Quel est l’impact des tubes sur le porno ?
Sachant que ces tubes appartiennent majoritairement à la même multinationale, ils ont aujourd’hui le monopole de la production pornographique. Avec l’argent gagné avec le vol de contenus, ils ont racheté des studios de productions. Cela a forcément un impact sur les travailleurs de ce secteur qui devraient pouvoir avoir le choix de la compagnie pour laquelle ils acceptent pou non d’être embauchés. Surtout quand on voit la façon dont ils traitent leurs employés, et dont ils parlent des actrices. Au début des années 2000 il y’a eu tout un tas de vidéos produites aux Etats-Unis relativement violentes, comme celles de Max Hardcore, qui ressemblaient à des jeux du cirque, avec une sorte de concours de ce que l’on pouvait faire rentrer dans un maximum d’orifices. Mais à l’époque où j’ai débuté, de plus en plus de studios commençaient à tourner des vidéos plutôt orientées vers les couples, voire vers les femmes. Des actrices comme Belladonna qui se sont exprimées auprès du grand public ont permis de faire comprendre que nous étions des êtres humains, et que nous n’étions pas là contre notre consentement. Mais aujourd’hui avec ces sites, tout ce travail qui consistait à sortir le porno du ghetto est foutu. Quand on regarde les commentaires qui présentent ces vidéos en des termes humiliants, on se rend compte que cela nous présente comme des femmes disponibles, vulnérables, des cibles vivantes. Cela nous marginalise encore plus, et rend plus difficile nos rapports dans la vie en-dehors du porno.
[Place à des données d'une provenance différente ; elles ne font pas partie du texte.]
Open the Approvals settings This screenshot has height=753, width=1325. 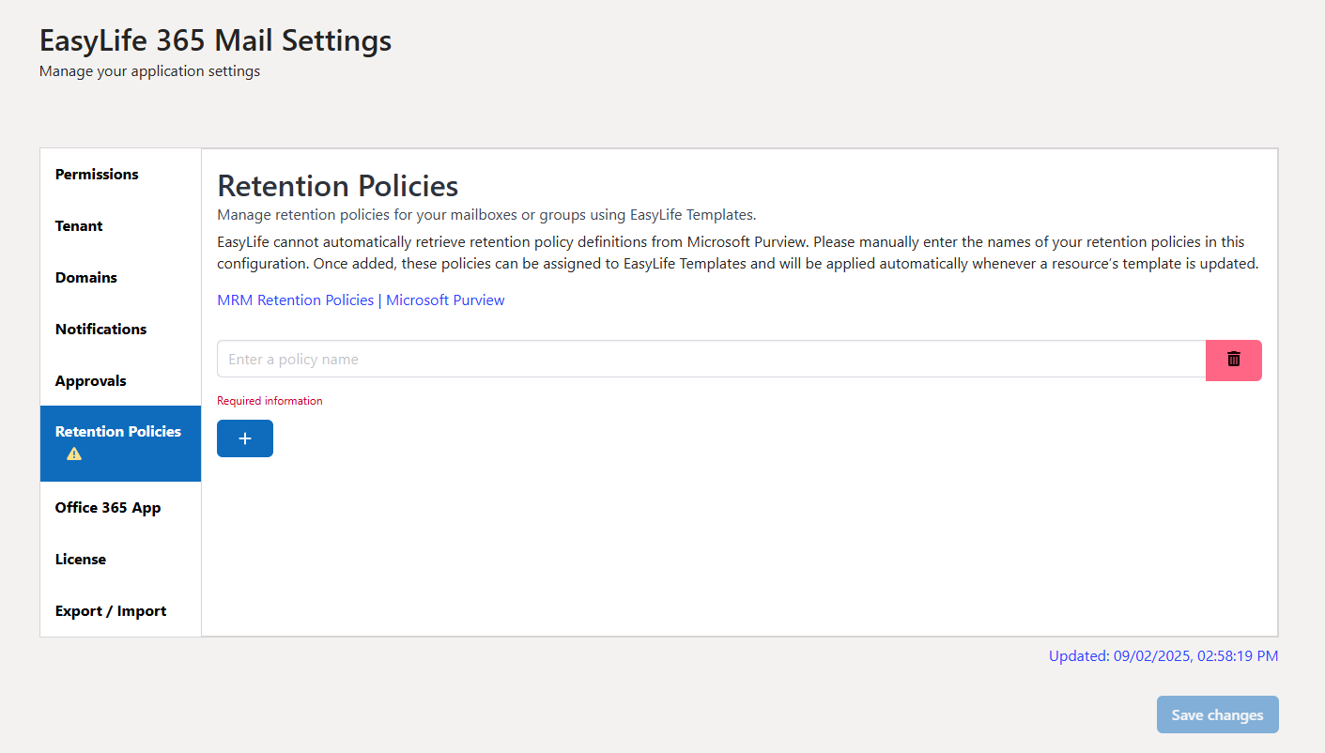point(90,380)
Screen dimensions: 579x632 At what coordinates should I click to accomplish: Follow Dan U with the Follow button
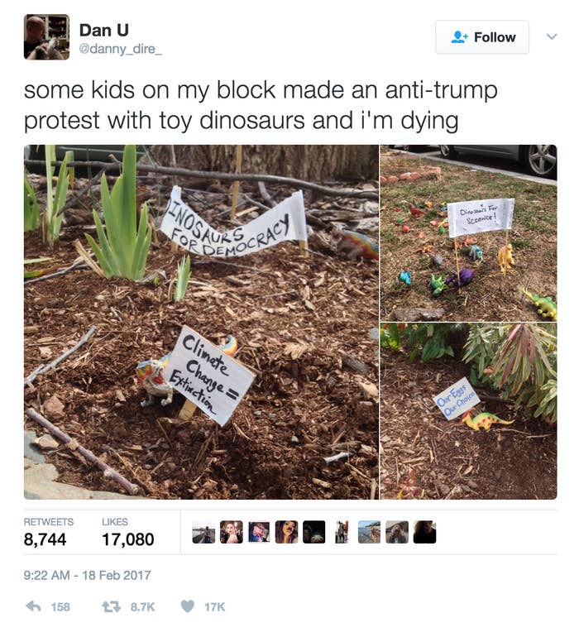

Tu as écrit sur ton blog que, quitte à pirater ton travail, tu préférais encore que tes fans le téléchargent sur des torrents plutôt que sur des tubes comme Pornhub ou Youporn. Tu n’as pas peur de te tirer une balle dans le pied ?
Je n’ai pas dit exactement ça. Je n’encourage évidemment pas le piratage. Ce que je veux dire, c’est que certaines personnes n’ont pas le choix. Il y a par exemple des pays où la pornographie est interdite et où il est compliqué de se procurer du contenu légal. Bon pour ces gens-là, je préfère encore qu’ils aillent sur des torrents où on peut également parfois trouver du contenu politique ou subversif ou tout simplement oeuvrant pour la liberté d’expression, plutôt que sur les plateformes de streaming qui, elles, ne sont basées que sur le profit et l’exploitation.
Que penses-tu du slogan #PayForYourPorn ?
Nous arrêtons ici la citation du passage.